### Textauszug
------------------------------------
Einander bekannt sind wir schon lange. Unsere Eltern haben sich kennengelernt, da waren wir noch Kinder um die 9 Jahre alt. Ich bin von ihrem Pony Bobby (Danke, Rani, dass du ihn rennend hinter dir hergezogen hast, dass ich mich nicht halten konnte) und aus ihrer Hängematte gefallen, bin im Sommer mit ihr um die Wette getaucht (als Rache für den Pferdeunfall hab ich sie gezwungen, die quietschgelbe Tauchermaske mit Zinken nach Neuseeland mitzunehmen) und hab im Winter die selbstgebackenen Lebkuchen ihrer Mama geliebt.

Dann kamen wir in dieselbe Klasse und blieben zusammen, bis wir verschiedene Kurse belegten. Während ich all die Jahre versuchte, cool zu sein, war Rani eigentlich die coolere von uns – weil sie sich selbst treu blieb in ihren weiten Pferde T-Shirts, nicht heimlich rauchen ging, nicht am unsinnigen Donnerstag gegen den Klassenlehrer rebellierte, nicht cool tat, um cool zu sein.
Je älter wir wurden, desto mehr kamen wir wieder in Kontakt. Sie hatte sich mittlerweile von ihren Pferde T-Shirts wegentwickelt, ich mich von meinen pubertierenden Phasen. Wir hatten denselben Freundeskreis, gleiche Interessen, ähnliche Geschichten.

Dass wir gemeinsam nach Neuseeland fliegen würden, ergab sich in einer Freistunde. Wir saßen bei einer heißen Tasse Tee in der Mensa und grübelten, was uns nach dem Abi bevorstehen würde. Ich meinte, ich fliege nach Neuseeland, das stehe für mich fest, sie sagte, sie würde gerne die skandinavischen Länder bereisen, aber die seien zu teuer. Komm doch mit nach Neuseeland, schlug ich vor – okay, willigte Rani ein. Und so war es fix.
Bevor es losging, bekamen wir uns kaum zu Gesicht. Rani arbeitete, ich tourte durch Europa. Zwischendrin hektische Anrufe: „Hast du dein Visum schon?“, „Wann buchen wir den Flug?“, „ Wann sollen wir überhaupt fliegen?“… Doch wir bekamen es gebacken und so saßen wir am 2. November in Frankfurt am Flughafen und beobachteten durch das Fenster die schwebenden, bunten Lichter, die auch uns bald davontragen würden.

Wir hatten keine Erwartungen. Nicht an den Ablauf der Reise, nicht an das Ziel, nicht von einander. Und hier fängt meine Lobhymne an:

Mit keiner anderen Freundin hätte ich so auf Neuseelands Straßen herumziehen können wie mit ihr. Ich führte sie in die Welt des Trampens ein. Denn so war ich in Europa herumgetourt und so wollte ich Neuseeland bereisen. Rani ging sofort darin auf. Mit ihrer unkomplizierten, fröhlichen Art nahm sie meine Reiseart und ich ihre Leichtigkeit an. Wir waren ausgeglichen, aufeinander eingestellt, dennoch unabhängig voneinander. Wir waren eins.  Und somit macht es nichts, dass es ständig „Rani und ich“ heißt, denn im Grunde genommen verschmolzen wir zu einem Pusteblumensamen, der sich vom Wind durch Neuseeland tragen ließ.
------------------------------------
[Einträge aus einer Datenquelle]
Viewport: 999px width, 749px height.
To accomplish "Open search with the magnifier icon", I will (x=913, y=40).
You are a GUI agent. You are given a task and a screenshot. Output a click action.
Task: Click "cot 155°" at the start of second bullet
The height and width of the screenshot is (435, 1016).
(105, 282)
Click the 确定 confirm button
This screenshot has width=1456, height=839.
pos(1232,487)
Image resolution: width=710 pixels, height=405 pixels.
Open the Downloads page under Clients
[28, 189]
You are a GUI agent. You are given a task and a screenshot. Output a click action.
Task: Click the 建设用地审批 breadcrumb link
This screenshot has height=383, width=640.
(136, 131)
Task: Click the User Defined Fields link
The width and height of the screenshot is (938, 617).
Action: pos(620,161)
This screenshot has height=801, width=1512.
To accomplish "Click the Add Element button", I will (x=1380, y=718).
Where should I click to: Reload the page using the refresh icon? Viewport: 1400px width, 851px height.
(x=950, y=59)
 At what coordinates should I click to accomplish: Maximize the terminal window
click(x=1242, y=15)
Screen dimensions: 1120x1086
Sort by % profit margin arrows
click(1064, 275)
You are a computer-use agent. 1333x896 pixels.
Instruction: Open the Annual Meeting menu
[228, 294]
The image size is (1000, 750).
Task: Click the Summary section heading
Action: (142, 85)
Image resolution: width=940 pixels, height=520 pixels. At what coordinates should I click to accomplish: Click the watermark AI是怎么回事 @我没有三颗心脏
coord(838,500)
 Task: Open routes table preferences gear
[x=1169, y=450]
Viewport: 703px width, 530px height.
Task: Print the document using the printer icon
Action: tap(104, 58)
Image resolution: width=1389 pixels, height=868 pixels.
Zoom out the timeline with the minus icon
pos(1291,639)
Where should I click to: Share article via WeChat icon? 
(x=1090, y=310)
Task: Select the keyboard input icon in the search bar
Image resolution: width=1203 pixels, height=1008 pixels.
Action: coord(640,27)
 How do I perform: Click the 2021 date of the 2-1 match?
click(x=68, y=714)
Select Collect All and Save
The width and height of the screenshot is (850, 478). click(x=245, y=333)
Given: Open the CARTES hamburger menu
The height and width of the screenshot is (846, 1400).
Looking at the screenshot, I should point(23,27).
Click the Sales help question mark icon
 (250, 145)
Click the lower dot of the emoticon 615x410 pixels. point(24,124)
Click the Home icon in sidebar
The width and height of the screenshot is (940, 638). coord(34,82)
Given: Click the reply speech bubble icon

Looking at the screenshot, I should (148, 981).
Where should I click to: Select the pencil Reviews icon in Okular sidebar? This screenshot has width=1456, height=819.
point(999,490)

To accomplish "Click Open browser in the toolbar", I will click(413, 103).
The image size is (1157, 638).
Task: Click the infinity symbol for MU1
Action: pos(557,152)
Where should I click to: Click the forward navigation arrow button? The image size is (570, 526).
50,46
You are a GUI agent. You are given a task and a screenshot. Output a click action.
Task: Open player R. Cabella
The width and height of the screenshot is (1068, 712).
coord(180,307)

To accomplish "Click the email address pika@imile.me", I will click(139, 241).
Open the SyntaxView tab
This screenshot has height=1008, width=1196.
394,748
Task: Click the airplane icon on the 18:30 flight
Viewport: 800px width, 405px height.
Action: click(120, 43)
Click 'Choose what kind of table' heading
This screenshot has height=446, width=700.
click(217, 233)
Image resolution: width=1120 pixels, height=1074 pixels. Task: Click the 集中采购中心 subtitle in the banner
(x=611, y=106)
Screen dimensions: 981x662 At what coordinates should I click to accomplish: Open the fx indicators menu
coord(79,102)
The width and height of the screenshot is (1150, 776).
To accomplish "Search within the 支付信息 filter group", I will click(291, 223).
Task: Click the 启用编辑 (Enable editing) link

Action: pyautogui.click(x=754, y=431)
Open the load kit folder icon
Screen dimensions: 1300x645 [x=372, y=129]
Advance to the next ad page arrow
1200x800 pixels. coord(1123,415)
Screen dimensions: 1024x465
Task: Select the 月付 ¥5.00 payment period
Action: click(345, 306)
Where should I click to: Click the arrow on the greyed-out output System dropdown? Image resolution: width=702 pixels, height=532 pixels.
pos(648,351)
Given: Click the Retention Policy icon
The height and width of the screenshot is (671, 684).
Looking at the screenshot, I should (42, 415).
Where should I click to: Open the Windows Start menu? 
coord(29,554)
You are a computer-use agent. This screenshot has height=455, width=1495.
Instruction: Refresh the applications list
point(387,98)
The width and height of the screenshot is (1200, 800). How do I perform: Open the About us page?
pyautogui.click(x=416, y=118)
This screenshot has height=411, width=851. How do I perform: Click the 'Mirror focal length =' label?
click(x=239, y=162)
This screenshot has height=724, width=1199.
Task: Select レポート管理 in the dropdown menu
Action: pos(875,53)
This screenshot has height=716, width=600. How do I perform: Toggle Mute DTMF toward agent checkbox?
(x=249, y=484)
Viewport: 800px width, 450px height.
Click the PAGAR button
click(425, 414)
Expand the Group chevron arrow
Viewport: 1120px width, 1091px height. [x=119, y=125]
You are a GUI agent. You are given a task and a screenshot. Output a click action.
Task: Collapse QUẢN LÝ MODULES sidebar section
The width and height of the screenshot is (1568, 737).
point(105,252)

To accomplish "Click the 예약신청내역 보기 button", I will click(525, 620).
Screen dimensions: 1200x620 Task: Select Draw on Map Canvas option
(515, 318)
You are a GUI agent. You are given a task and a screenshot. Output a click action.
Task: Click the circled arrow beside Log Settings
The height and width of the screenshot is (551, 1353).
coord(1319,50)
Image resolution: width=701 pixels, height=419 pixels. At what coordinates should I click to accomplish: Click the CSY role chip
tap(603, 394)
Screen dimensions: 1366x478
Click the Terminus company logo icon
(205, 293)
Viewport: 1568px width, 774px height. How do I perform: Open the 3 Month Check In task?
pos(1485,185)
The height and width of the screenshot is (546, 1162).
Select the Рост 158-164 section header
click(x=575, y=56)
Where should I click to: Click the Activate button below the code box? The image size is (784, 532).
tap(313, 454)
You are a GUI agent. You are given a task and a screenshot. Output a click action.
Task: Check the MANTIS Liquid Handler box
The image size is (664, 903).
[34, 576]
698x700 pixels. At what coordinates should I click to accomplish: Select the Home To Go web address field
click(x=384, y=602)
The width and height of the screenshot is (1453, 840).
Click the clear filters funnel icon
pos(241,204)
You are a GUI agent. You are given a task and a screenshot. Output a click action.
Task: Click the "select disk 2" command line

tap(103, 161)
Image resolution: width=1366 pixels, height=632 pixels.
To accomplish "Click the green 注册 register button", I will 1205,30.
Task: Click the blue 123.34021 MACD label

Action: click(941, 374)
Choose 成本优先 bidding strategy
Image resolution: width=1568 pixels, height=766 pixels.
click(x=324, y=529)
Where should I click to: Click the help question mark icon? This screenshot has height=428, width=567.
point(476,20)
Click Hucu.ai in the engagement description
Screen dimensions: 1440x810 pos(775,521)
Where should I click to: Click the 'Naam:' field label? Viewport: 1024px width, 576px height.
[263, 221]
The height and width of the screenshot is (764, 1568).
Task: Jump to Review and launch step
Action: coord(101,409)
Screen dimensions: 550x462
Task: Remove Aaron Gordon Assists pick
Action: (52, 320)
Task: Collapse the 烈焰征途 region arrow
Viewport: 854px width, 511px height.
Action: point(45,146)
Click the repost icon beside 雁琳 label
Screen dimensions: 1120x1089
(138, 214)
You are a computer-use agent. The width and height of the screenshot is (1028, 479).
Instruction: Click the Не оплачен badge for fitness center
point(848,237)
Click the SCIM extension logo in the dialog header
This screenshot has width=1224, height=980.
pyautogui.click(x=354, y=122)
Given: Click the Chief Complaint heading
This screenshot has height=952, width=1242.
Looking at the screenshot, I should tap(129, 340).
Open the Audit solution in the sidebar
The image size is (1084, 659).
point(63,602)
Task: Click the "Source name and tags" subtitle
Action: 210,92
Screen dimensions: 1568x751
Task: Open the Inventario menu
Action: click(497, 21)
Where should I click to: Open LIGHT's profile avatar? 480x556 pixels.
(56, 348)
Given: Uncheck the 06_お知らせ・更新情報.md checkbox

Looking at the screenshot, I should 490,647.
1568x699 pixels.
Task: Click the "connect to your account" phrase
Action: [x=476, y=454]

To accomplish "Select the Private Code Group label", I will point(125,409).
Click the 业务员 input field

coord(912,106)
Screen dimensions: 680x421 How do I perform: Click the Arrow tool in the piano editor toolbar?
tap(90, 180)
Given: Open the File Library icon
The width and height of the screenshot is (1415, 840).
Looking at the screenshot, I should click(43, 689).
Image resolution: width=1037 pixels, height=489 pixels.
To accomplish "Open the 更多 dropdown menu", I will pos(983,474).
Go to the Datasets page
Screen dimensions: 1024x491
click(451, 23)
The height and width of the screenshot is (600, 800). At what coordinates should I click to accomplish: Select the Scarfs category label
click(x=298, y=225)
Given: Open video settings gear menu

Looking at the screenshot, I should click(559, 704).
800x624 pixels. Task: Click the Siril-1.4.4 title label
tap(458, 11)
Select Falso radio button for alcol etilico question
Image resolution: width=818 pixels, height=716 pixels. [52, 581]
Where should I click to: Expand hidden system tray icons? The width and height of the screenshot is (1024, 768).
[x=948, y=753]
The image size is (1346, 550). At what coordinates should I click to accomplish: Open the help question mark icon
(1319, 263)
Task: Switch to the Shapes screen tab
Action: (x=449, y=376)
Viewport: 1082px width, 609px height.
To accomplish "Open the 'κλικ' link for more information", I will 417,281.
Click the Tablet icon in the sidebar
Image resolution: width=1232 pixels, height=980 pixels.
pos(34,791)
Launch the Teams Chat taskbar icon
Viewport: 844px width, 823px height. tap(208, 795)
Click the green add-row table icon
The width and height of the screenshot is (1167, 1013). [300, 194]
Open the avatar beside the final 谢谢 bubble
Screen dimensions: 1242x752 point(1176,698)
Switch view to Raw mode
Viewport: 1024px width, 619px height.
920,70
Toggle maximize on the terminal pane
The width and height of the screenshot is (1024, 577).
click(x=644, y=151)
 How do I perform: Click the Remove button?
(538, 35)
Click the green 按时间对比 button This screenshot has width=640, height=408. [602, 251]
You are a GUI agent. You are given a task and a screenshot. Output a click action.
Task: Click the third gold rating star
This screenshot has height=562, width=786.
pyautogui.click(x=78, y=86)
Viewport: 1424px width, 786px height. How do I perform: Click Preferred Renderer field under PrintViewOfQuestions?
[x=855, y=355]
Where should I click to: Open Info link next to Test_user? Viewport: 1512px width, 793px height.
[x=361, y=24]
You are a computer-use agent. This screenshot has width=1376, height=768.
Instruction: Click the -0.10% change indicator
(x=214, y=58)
------------------------------------
### Aufgabe
Gib den Textauszug über die Freundschaft mit Rani erneut wieder und ersetze dabei „Freundeskreis“ durch „Bekanntenkreis“. Setze bei den Worten „Je älter wir“ ein und höre nach „Interessen, ähnliche Geschichten.“ auf. Die Zeilen spielen hierbei keine Rolle.

### Lösung
Je älter wir wurden, desto mehr kamen wir wieder in Kontakt. Sie hatte sich mittlerweile von ihren Pferde T-Shirts wegentwickelt, ich mich von meinen pubertierenden Phasen. Wir hatten denselben Bekanntenkreis, gleiche Interessen, ähnliche Geschichten.